Se sabe que los preliminares de este tipo de procesos resultan oscuros y a veces sólo entendibles por quienes conocen sus entresijos. Pero mientras Rodríguez Zapatero no pueda compartir sus datos y la organización terrorista no alumbre la declaración que se espera de ella, lo que propone el presidente se presenta como un acto de fe. Y ya se ha visto que el primer partido de la oposición no está dispuesto a creer. El PP, que desde el Gobierno ha contribuido decisivamente a situar a ETA en su actual situación, ha interiorizado el antiterrorismo como una doctrina propia, lo que le lleva, cuando está en la oposición, a desconfiar groseramente de quienes gobiernan. La desmesura desplegada estos días por Rajoy y otros dirigentes populares anula el fundamento que podía haber en sus admoniciones.

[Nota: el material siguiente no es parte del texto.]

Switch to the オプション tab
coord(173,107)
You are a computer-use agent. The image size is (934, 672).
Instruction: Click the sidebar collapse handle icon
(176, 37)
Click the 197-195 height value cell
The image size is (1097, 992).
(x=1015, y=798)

Y en ésas estamos. El Congreso ha declarado solemnemente la obviedad nunca verificada del punto 10 del Pacto de Ajuria Enea, que en las actuales circunstancias y conocido el descuelgue del PP, suena a misiva (sin sello, pero con destinatario conocido). Todas las fuerzas parlamentarias, excepto la segunda, apoyan la apertura de un proceso de diálogo del Gobierno con "quienes decidan abandonar la violencia". Pero aún no sabemos si ETA ha decidido ya echar el cierre definitivo a casi medio siglo de historia criminal. En este impasse, las evocaciones de la palabra diálogo, tan grata a los oídos de los terroristas, suenan más que las rotundas condiciones que le anteponen los miembros del Gobierno y del PSOE. Y a su vez, las bombas recaudatorias y los parabienes de Arnaldo Otegi a la etapa que se abre se cargan de veneno.

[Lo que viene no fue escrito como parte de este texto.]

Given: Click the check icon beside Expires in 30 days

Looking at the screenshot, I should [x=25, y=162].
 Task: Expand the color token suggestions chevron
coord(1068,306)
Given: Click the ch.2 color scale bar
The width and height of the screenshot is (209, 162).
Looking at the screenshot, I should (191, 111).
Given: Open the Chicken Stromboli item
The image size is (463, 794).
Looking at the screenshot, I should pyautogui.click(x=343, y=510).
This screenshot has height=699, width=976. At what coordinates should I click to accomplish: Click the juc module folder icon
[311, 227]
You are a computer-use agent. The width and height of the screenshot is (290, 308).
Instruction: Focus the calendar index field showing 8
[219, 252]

Al final, en manos de Josu Ternera y sus conmilitones queda la demostración de si está fundado el optimismo constitutivo de Rodríguez Zapatero o si, por el contrario, tiene razón el pesimismo tremendista de los sucesores de Aznar. Pero ETA debería saber que está posiblemente ante su última oportunidad y que lo que haga o deje de hacer a partir de ahora va a afectar sobre todo a sus militantes, a sus presos y a su brazo político.